Antonio Pasquali en 2017 / Archivo

Por PAOLA PASQUALI 

«Serán cinco mil caracteres con espacios», me dijo Tulio Hernández para indicarme la longitud que debía tener mi aportación. Me siento delante de mi ordenador y tengo las cenizas de mi papi en la habitación de al lado. Busco el espacio de silencio para escribir, tal y como hacía él, y encuentro que se me hace abrumador. Espacio es lo que sobra. Es la primera vez que escribo una pieza no científica que no pasará por su revisión. Era mi corrector más severo y cumplido. Me devolvía los textos casi el mismo día y no infrecuentemente, el número de observaciones eran tales que llegaba incluso a molestarme. Luego, entraba en razón y asumía mis errores y terminaba agradecida por sus aportes. Ambos quedábamos con la misma emoción a la espera de la publicación.

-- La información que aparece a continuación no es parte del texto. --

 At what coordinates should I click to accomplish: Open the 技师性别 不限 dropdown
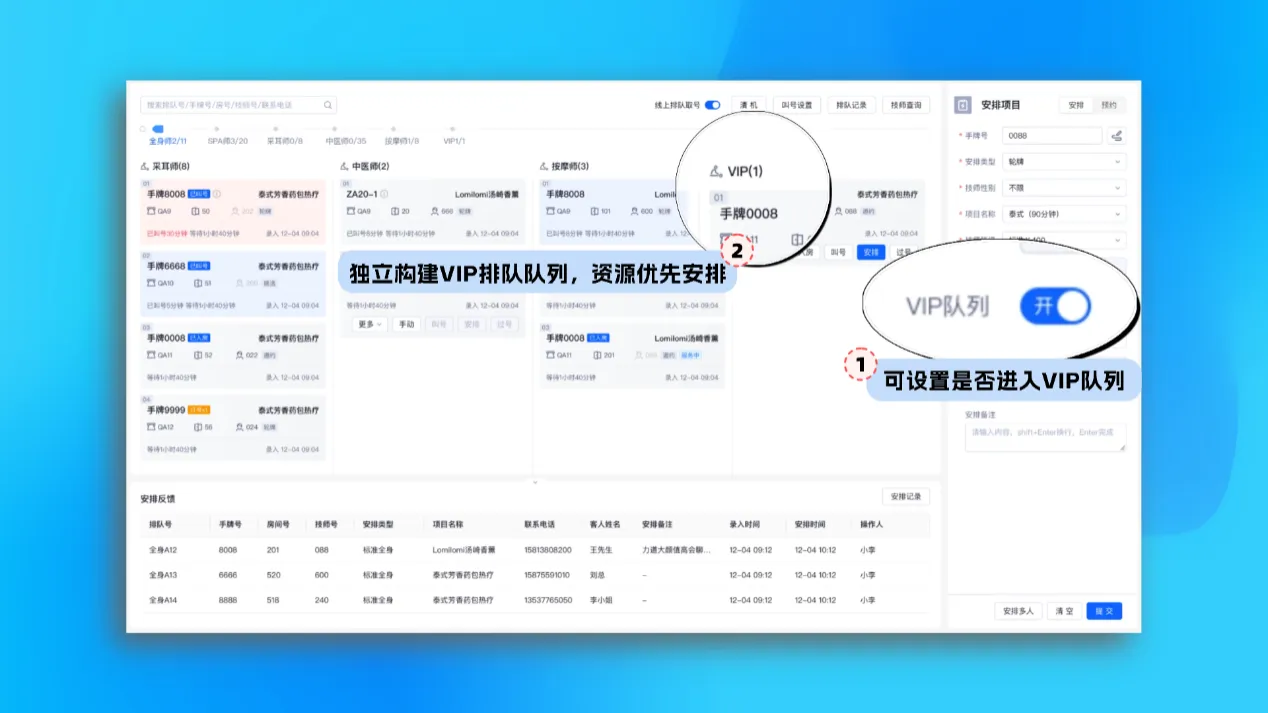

Me viene la imagen de una caja de rompecabezas de cinco mil piezas desperdigadas sobre la mesa. No sé por dónde empezar. Es un puzzle sin tan siquiera el borde recto que me ayude. Repentinamente, me encuentro que mi papi, hombre del futuro, se ha convertido en un instante en mi pasado. Un cambio de verbo que me coloca ante un abismo. Y con el verbo en pasado, el terror al olvido.

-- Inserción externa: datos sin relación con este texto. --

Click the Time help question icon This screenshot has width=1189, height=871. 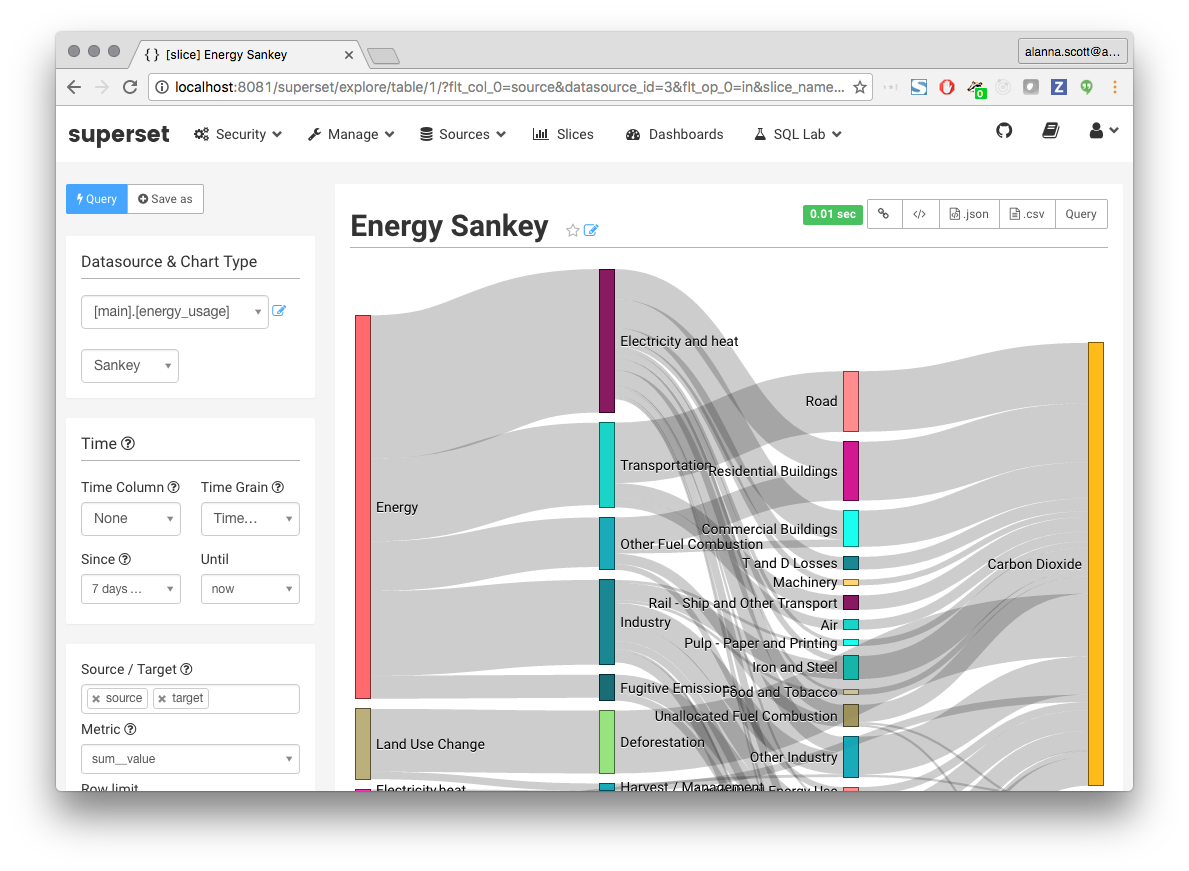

Veo a mi papi abriendo la puerta del apartamento donde vivíamos, y yo con mis escasos 6 o 7 años. Está recibiendo un paquete de libros de Francia, de su librero con quien conservaba contacto desde su época de estudiante de doctorado en la Sorbona. Son libros de filosofía. Mi trabajo oficial era sentarme con un libro por delante, cuchillo en mano, a separar las hojas impresas en grandes folios que incluían cuatro páginas y que muchas veces habían quedado sin separar al encuadernar. Las hojas quedaban rasgadas por los bordes y al pasar el dedo me encantaba sentir la irregularidad en el borde del papel. Al terminar aquella disección, él los colocaba cuidadosamente en la repisa de la biblioteca, feliz con su nuevo tesoro. Yo me limitaba a visitarlos de vez en cuando y caminaba con la cabeza inclinada leyendo los lomos: Aristóteles, Platón, Sócrates, Epicuro. Todos aquellos nombres se convertirían en parte de mi familia, una suerte de tíos lejanos que uno nunca llegó a conocer. Décadas después, cuando visité, con mi esposo Alí, el Partenón de Atenas, tuve que detenerme tan solo entrar y sentarme en una roca y llorar. En la noche le llamé y le pregunté porque me había sentido así. Me respondió: «Es que venimos de allí». Quizás más de lo que él imaginaba.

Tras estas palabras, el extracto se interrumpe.